'''

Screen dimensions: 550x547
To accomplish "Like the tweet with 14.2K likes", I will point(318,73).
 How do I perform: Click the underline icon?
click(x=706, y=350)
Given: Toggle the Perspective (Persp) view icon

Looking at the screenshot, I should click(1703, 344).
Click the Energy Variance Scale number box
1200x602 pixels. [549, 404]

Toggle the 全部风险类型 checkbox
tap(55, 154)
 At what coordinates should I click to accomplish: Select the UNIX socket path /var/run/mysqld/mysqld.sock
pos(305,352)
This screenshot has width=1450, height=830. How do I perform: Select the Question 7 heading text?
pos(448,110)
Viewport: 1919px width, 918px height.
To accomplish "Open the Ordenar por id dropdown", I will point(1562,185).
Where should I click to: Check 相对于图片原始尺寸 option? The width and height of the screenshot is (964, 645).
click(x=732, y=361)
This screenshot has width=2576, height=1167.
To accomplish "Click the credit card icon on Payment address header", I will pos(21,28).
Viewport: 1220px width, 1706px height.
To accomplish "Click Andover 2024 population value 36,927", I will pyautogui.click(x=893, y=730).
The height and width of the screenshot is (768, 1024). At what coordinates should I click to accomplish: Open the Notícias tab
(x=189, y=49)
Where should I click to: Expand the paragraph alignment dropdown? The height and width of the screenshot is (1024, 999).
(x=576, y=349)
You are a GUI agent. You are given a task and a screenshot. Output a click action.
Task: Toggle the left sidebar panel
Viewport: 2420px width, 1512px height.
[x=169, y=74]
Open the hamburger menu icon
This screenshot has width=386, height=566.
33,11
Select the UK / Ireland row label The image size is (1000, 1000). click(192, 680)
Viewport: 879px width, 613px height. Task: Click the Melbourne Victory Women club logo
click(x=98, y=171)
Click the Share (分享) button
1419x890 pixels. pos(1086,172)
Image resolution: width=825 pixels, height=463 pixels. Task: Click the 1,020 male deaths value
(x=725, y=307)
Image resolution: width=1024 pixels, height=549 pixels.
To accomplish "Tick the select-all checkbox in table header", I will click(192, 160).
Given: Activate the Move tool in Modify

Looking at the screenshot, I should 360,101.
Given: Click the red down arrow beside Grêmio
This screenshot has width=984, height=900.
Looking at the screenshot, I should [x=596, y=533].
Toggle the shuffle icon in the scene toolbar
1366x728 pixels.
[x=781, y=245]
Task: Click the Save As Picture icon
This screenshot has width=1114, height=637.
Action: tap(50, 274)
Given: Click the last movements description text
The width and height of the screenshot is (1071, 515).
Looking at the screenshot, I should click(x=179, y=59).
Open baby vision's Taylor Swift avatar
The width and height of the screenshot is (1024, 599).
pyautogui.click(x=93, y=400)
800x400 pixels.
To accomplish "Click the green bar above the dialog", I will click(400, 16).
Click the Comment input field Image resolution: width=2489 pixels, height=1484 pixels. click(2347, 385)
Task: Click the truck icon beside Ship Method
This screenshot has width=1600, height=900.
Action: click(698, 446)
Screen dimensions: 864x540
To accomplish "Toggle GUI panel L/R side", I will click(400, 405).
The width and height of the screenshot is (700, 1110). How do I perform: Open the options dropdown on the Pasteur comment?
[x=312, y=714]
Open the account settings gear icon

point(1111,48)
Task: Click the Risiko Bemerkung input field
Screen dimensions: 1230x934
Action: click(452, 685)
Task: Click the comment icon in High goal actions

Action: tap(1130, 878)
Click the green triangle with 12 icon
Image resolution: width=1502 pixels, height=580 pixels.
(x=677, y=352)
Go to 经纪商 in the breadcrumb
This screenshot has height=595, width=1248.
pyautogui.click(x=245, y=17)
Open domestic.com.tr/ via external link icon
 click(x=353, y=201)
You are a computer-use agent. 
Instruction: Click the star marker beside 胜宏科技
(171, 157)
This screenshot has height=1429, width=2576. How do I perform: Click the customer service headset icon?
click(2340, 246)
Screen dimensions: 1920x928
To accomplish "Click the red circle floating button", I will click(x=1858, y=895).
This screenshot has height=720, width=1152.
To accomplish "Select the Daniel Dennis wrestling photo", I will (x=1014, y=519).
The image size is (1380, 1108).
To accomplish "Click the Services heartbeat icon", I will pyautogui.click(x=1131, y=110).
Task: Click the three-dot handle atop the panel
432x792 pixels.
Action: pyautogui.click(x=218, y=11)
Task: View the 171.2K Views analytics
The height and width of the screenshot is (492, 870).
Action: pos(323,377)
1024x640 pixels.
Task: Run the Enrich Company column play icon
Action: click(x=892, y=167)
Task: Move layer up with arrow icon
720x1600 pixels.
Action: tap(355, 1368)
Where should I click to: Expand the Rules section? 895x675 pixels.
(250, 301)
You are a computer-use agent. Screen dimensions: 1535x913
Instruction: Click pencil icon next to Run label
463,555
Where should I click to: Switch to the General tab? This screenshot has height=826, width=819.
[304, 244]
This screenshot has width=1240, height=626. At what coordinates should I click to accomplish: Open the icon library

'''

▶ [Instructions for the task]: Rewrite all of the records above as a numbered list with one line per item, dropping any blank lines.

▶ [Solved exercise]:
1. Screen dimensions: 550x547
2. To accomplish "Like the tweet with 14.2K likes", I will point(318,73).
3.  How do I perform: Click the underline icon?
4. click(x=706, y=350)
5. Given: Toggle the Perspective (Persp) view icon
6. Looking at the screenshot, I should click(1703, 344).
7. Click the Energy Variance Scale number box
8. 1200x602 pixels. [549, 404]
9. Toggle the 全部风险类型 checkbox
10. tap(55, 154)
11.  At what coordinates should I click to accomplish: Select the UNIX socket path /var/run/mysqld/mysqld.sock
12. pos(305,352)
13. This screenshot has width=1450, height=830. How do I perform: Select the Question 7 heading text?
14. pos(448,110)
15. Viewport: 1919px width, 918px height.
16. To accomplish "Open the Ordenar por id dropdown", I will point(1562,185).
17. Where should I click to: Check 相对于图片原始尺寸 option? The width and height of the screenshot is (964, 645).
18. click(x=732, y=361)
19. This screenshot has width=2576, height=1167.
20. To accomplish "Click the credit card icon on Payment address header", I will pos(21,28).
21. Viewport: 1220px width, 1706px height.
22. To accomplish "Click Andover 2024 population value 36,927", I will pyautogui.click(x=893, y=730).
23. The height and width of the screenshot is (768, 1024). At what coordinates should I click to accomplish: Open the Notícias tab
24. (x=189, y=49)
25. Where should I click to: Expand the paragraph alignment dropdown? The height and width of the screenshot is (1024, 999).
26. (x=576, y=349)
27. You are a GUI agent. You are given a task and a screenshot. Output a click action.
28. Task: Toggle the left sidebar panel
29. Viewport: 2420px width, 1512px height.
30. [x=169, y=74]
31. Open the hamburger menu icon
32. This screenshot has width=386, height=566.
33. 33,11
34. Select the UK / Ireland row label The image size is (1000, 1000). click(192, 680)
35. Viewport: 879px width, 613px height. Task: Click the Melbourne Victory Women club logo
36. click(x=98, y=171)
37. Click the Share (分享) button
38. 1419x890 pixels. pos(1086,172)
39. Image resolution: width=825 pixels, height=463 pixels. Task: Click the 1,020 male deaths value
40. (x=725, y=307)
41. Image resolution: width=1024 pixels, height=549 pixels.
42. To accomplish "Tick the select-all checkbox in table header", I will click(192, 160).
43. Given: Activate the Move tool in Modify
44. Looking at the screenshot, I should 360,101.
45. Given: Click the red down arrow beside Grêmio
46. This screenshot has width=984, height=900.
47. Looking at the screenshot, I should [x=596, y=533].
48. Toggle the shuffle icon in the scene toolbar
49. 1366x728 pixels.
50. [x=781, y=245]
51. Task: Click the Save As Picture icon
52. This screenshot has width=1114, height=637.
53. Action: tap(50, 274)
54. Given: Click the last movements description text
55. The width and height of the screenshot is (1071, 515).
56. Looking at the screenshot, I should click(x=179, y=59).
57. Open baby vision's Taylor Swift avatar
58. The width and height of the screenshot is (1024, 599).
59. pyautogui.click(x=93, y=400)
60. 800x400 pixels.
61. To accomplish "Click the green bar above the dialog", I will click(400, 16).
62. Click the Comment input field Image resolution: width=2489 pixels, height=1484 pixels. click(2347, 385)
63. Task: Click the truck icon beside Ship Method
64. This screenshot has width=1600, height=900.
65. Action: click(698, 446)
66. Screen dimensions: 864x540
67. To accomplish "Toggle GUI panel L/R side", I will click(400, 405).
68. The width and height of the screenshot is (700, 1110). How do I perform: Open the options dropdown on the Pasteur comment?
69. [x=312, y=714]
70. Open the account settings gear icon
71. point(1111,48)
72. Task: Click the Risiko Bemerkung input field
73. Screen dimensions: 1230x934
74. Action: click(452, 685)
75. Task: Click the comment icon in High goal actions
76. Action: tap(1130, 878)
77. Click the green triangle with 12 icon
78. Image resolution: width=1502 pixels, height=580 pixels.
79. (x=677, y=352)
80. Go to 经纪商 in the breadcrumb
81. This screenshot has height=595, width=1248.
82. pyautogui.click(x=245, y=17)
83. Open domestic.com.tr/ via external link icon
84.  click(x=353, y=201)
85. You are a computer-use agent. 
86. Instruction: Click the star marker beside 胜宏科技
87. (171, 157)
88. This screenshot has height=1429, width=2576. How do I perform: Click the customer service headset icon?
89. click(2340, 246)
90. Screen dimensions: 1920x928
91. To accomplish "Click the red circle floating button", I will click(x=1858, y=895).
92. This screenshot has height=720, width=1152.
93. To accomplish "Select the Daniel Dennis wrestling photo", I will (x=1014, y=519).
94. The image size is (1380, 1108).
95. To accomplish "Click the Services heartbeat icon", I will pyautogui.click(x=1131, y=110).
96. Task: Click the three-dot handle atop the panel
97. 432x792 pixels.
98. Action: pyautogui.click(x=218, y=11)
99. Task: View the 171.2K Views analytics
100. The height and width of the screenshot is (492, 870).
101. Action: pos(323,377)
102. 1024x640 pixels.
103. Task: Run the Enrich Company column play icon
104. Action: click(x=892, y=167)
105. Task: Move layer up with arrow icon
106. 720x1600 pixels.
107. Action: tap(355, 1368)
108. Where should I click to: Expand the Rules section? 895x675 pixels.
109. (250, 301)
110. You are a computer-use agent. Screen dimensions: 1535x913
111. Instruction: Click pencil icon next to Run label
112. 463,555
113. Where should I click to: Switch to the General tab? This screenshot has height=826, width=819.
114. [304, 244]
115. This screenshot has width=1240, height=626. At what coordinates should I click to accomplish: Open the icon library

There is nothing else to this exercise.